• Task to carry out: Output only the lines below from the one containing "Dhanbad (429, 2464)" to the one containing "RSS (476, 26)", exactly as written, both ends kept.

** Data supplied follows **

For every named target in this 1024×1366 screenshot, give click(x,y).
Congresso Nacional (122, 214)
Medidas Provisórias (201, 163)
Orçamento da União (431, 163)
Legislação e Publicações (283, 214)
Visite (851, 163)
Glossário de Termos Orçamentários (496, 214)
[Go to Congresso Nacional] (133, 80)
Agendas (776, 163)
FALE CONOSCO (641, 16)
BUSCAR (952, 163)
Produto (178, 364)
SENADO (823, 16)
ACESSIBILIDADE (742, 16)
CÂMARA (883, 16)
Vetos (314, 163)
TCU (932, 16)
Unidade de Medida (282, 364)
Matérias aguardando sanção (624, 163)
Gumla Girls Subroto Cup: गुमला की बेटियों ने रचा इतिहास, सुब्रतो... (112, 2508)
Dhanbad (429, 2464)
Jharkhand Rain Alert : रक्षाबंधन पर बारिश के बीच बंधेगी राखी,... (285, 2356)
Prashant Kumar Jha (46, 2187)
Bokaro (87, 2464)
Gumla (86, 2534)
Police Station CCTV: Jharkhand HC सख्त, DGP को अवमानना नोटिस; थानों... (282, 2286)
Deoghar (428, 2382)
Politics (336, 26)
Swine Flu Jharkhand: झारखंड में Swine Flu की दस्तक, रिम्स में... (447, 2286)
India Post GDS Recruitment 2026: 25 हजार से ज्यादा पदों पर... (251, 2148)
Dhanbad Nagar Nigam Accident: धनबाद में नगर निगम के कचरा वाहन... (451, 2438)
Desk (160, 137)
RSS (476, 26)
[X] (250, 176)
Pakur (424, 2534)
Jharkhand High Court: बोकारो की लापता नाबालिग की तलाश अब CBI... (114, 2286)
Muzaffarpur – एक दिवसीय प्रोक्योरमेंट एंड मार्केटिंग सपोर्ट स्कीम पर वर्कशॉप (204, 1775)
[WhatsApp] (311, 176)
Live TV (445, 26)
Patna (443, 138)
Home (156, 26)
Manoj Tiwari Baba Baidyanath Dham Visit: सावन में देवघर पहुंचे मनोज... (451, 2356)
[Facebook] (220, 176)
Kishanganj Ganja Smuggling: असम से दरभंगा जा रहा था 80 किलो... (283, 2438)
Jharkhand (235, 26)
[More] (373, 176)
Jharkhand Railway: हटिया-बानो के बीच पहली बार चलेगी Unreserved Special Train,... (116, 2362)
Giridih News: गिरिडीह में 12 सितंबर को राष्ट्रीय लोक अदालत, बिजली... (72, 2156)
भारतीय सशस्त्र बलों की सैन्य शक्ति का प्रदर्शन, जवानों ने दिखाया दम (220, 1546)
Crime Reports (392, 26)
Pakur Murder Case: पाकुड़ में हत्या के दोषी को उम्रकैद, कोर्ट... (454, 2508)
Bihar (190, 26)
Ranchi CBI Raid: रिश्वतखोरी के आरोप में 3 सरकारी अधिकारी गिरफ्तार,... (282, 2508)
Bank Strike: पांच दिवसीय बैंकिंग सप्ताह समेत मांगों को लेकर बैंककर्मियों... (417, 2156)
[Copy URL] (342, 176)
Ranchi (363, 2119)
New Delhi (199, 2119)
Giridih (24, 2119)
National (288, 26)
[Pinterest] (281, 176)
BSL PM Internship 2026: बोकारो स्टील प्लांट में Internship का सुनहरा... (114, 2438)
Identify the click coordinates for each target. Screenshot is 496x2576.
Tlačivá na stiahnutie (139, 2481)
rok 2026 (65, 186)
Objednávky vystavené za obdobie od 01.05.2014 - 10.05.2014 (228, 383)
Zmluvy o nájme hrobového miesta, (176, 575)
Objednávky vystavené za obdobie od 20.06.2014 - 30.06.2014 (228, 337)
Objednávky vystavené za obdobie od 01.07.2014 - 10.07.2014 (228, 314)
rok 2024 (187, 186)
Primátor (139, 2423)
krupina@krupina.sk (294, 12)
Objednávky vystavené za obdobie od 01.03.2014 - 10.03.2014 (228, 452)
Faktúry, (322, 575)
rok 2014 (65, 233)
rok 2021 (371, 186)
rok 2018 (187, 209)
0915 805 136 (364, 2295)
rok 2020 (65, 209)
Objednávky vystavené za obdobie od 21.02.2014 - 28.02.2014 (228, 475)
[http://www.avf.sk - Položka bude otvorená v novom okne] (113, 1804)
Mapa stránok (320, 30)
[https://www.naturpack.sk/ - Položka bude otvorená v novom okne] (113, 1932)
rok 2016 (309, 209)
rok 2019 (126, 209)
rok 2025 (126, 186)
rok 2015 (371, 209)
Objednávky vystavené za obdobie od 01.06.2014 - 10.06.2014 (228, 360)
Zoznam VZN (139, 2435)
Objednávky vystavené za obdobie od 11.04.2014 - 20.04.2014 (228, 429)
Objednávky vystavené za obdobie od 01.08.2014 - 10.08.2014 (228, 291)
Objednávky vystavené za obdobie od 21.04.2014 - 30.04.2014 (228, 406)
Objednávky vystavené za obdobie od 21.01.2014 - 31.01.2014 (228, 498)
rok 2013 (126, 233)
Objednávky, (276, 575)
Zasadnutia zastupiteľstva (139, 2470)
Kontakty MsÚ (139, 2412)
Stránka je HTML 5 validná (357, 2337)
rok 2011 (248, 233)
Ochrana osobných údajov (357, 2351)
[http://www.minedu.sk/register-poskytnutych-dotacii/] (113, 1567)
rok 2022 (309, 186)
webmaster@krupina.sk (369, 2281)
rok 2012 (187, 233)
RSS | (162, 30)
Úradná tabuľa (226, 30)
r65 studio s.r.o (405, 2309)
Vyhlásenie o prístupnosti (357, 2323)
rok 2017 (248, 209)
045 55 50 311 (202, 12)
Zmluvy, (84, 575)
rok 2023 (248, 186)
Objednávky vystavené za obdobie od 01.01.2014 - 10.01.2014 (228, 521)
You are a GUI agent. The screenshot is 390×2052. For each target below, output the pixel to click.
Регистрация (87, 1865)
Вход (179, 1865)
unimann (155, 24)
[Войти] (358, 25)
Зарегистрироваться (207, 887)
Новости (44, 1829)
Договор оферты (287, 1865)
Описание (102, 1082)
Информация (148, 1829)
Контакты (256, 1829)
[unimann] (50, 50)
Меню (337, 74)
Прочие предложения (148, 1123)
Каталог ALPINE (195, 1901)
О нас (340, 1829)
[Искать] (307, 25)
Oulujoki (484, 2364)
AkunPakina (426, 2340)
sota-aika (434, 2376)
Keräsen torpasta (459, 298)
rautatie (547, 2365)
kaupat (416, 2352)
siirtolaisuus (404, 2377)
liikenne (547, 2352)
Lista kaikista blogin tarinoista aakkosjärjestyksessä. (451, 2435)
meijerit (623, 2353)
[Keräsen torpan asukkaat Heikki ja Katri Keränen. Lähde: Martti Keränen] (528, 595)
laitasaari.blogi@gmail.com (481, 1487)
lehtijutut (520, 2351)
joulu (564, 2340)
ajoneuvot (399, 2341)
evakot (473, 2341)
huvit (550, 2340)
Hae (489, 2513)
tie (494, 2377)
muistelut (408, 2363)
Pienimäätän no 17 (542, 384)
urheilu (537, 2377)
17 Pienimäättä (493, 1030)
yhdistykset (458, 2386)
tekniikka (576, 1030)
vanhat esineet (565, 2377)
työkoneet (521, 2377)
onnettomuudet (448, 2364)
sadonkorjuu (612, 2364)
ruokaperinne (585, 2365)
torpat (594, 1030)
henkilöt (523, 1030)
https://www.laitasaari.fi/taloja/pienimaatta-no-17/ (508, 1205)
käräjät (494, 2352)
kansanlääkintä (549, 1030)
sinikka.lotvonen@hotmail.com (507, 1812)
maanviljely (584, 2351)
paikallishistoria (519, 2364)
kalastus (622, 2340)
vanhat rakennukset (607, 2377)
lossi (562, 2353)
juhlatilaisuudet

** End of Data supplied **

• Written reply:
Dhanbad (429, 2464)
Jharkhand Rain Alert : रक्षाबंधन पर बारिश के बीच बंधेगी राखी,... (285, 2356)
Prashant Kumar Jha (46, 2187)
Bokaro (87, 2464)
Gumla (86, 2534)
Police Station CCTV: Jharkhand HC सख्त, DGP को अवमानना नोटिस; थानों... (282, 2286)
Deoghar (428, 2382)
Politics (336, 26)
Swine Flu Jharkhand: झारखंड में Swine Flu की दस्तक, रिम्स में... (447, 2286)
India Post GDS Recruitment 2026: 25 हजार से ज्यादा पदों पर... (251, 2148)
Dhanbad Nagar Nigam Accident: धनबाद में नगर निगम के कचरा वाहन... (451, 2438)
Desk (160, 137)
RSS (476, 26)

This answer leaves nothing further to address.